Databases vs. the Web
Databases vs. Websites: What's the difference?
What is a Library Database?
- Library databases contain information from published works. Examples: Magazine and newspaper articles, encyclopedias and other reference books.
- Library databases are searchable. By Keywords, Subject, Author, Magazine Title, Date, etc.
- Library databases provide citation information. Author, if available, Title of Article, Publication (Title of Magazine, Newspaper, or Reference Book), Publisher, Date of Publication
- Library databases often contain full-text articles. You can print or email an entire article.
- Library databases do not have advertisements. Because database providers are a subscription service, there are no distracting images, videos or text.

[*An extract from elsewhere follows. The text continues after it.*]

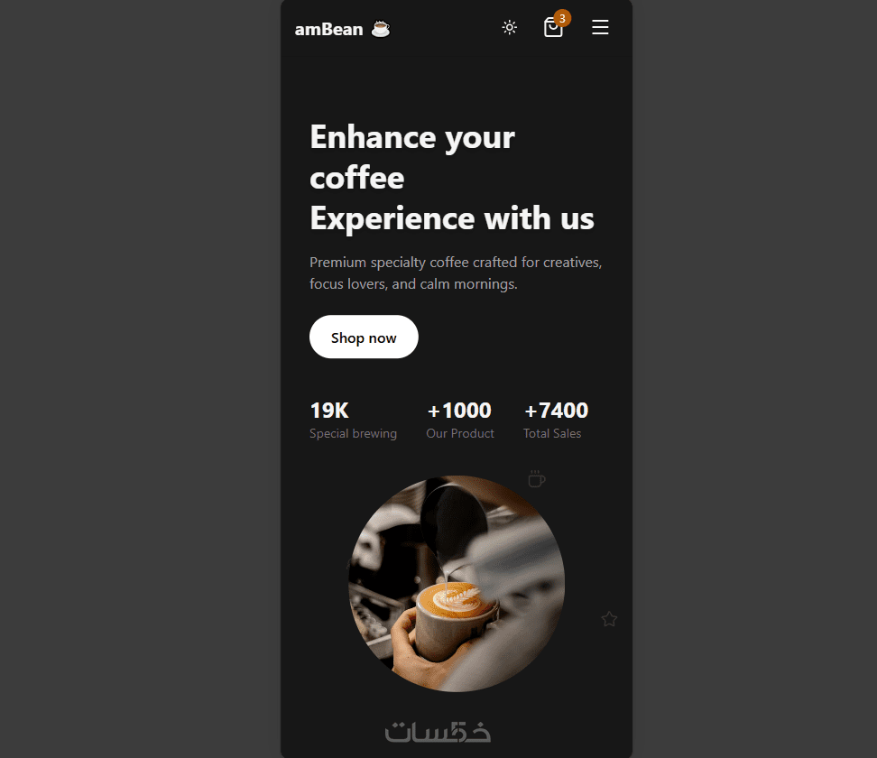The image size is (877, 758).
Task: Click the Total Sales label
Action: point(552,433)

How is a library database different from the Web?
Library databases get their information from professionals or experts in the field.
Websites may be written by anyone regardless of expertise.
Library databases contain published works where facts are checked.
Website content is not necessarily checked by an expert.
Library databases are easy to cite in a bibliography and may create the citation for you.
Websites often don't provide the information necessary to create a complete citation.
Library databases can help you narrow your topic or suggest related subjects.
Websites often aren't organized to support a student's research needs.
Library databases are updated frequently and include the date of publication.
Websites may not indicate when a page is updated.
Questions to ask about ANY information
Currency: How recent is the information, and when was it last updated?
Organization: Is it easy to locate the information you need?
Accuracy: How reliable is the information, and are the facts accurate?
Bibliography: How easy is the work to cite in a bibliography? Does it give you the author, title, publisher, and date?
Unfamiliar Topics: How useful is it when you don't know where to start?
Any source, whether a library database or website, can have good information.
It is necessary to think critically of all information that you read or view.